In 2018, Johnson was sentenced to 46 months for conspiracy to embezzle public money and aggravated identity theft after pleading guilty. Her mom said she knew she had made a mistake and had to do her time, but, she added, “she was not given a death sentence.”

Johnson began serving her time at FCI Marianna and was transferred to Coleman Oct. 1, 2019, after the Marianna facility was damaged by Hurricane Michael.

Ever since she was a child, Johnson had suffered from asthma and relied on breathing treatments to keep herself well. A few years back she was diagnosed with diabetes.

Clements said her daughter constantly struggled with getting her treatments — even before COVID began to spread.

She applied for compassionate release because of her medical conditions but was denied, Clements said. She was in the process of filing a court motion to have a judge decide. BOP said it would not comment on an individual’s application for compassionate release.

On July 21, Clements said she got a call from the chaplain saying her daughter was having a hard time breathing. She never confirmed that Johnson had COVID.

“It sounded like she was getting better,” Clements said.

Then last week, Clements’ sister got a call from the prisons bureau saying they should visit Johnson in the hospital Friday. Clements said they rented a car and were ready to make the nearly 170-mile trek from Thomasville to Coleman, only to be told the visit had not been cleared. They then were told to come Sunday. Clements said they asked to push the visit to Monday, but BOP said they should come immediately.
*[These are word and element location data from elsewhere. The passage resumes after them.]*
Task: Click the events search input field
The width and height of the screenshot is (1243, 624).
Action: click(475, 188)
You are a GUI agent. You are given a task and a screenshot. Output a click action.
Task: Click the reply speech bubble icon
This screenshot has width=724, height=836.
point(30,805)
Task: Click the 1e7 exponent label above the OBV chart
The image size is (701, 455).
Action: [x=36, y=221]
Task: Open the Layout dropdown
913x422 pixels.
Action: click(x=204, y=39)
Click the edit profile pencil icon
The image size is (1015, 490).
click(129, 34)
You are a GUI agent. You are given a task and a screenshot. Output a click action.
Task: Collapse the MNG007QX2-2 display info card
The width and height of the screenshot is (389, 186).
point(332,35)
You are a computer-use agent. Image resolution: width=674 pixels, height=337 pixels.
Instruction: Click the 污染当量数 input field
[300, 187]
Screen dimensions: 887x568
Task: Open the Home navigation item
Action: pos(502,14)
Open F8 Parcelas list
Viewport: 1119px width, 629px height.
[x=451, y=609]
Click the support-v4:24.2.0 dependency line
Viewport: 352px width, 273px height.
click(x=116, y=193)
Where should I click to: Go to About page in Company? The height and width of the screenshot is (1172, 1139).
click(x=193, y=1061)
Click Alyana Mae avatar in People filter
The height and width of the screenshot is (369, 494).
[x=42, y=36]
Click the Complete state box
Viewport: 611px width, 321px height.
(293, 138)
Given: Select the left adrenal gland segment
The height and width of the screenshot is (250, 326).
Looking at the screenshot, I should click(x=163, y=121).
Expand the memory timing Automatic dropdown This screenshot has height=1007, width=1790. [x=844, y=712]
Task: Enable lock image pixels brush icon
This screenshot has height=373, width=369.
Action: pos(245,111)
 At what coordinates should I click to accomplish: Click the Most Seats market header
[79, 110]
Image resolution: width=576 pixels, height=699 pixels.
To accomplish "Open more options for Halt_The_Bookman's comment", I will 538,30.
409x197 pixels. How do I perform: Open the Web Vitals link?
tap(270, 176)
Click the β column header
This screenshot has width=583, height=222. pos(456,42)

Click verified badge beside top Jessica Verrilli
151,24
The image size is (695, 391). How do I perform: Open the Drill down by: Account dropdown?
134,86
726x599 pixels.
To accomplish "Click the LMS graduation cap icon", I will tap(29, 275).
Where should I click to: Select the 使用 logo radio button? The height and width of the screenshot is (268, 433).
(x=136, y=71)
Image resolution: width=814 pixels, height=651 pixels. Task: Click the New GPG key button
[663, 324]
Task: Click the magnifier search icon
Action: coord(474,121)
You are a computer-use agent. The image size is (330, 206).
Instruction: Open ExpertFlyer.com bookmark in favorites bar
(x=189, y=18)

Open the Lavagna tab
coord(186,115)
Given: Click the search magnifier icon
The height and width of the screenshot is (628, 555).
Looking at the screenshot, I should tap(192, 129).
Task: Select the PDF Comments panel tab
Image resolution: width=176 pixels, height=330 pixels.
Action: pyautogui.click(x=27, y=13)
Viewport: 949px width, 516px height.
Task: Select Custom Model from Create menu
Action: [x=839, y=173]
Still, Clements was not told that her daughters’ condition was grave.

They left at about 1 p.m and made it to Leesburg Regional Medical Center at around 4:30 p.m. Sunday. They checked in and were told to go to the second floor, which is the hospital’s designated COVID-19 floor, Clements said.

When they got to the floor they had to wait because another patient had died and “was being wheeled away on a stretcher.” She saw a guard sitting in front of her daughter’s room, ICU-1.

After being checked in by the guard, Clements and her sister were led to the window.

She prayed. She asked a nurse to sneak in a phone covered with a rubber glove so she could talk to her daughter, nicknamed Rabbit.

“I told her to fight as hard as she could,” she said. “She couldn’t talk, but tears were coming from her eyes. She knew I was there.”

Visiting hours ended at 6 p.m. She stayed until about 6:30 p.m. when she was forced to leave. She was told she couldn’t come again Monday, so Clements and her sister headed home.

At about 1 a.m. she called to check on her daughter. Her blood pressure was up, but there was no other information.

Clements said she stayed up all night talking to God. At 8 a.m. she started calling again. At about 10:30 her sister got the call that Johnson had died.

“Now I have to bury my daughter and figure out how to raise these kids,” she said. “These kids will never see their mother again for no reason.”

Clements said she and other family members told Johnson’s boys — Kyrei, 7, and Josiah, 4 — Monday that their mother isn’t coming home.

“We told them that God wanted her as an angel with him,” she said. “But she will always be in their lives and be their guardian angel.”

The day Tressa Clements lost her daughter, another inmate petitioned a judge for compassionate release, citing the death of Saferia Johnson. Ana Teresa Pimentel has COVID-19.


(Miami Herald staff writer Jay Weaver contributed to this report.)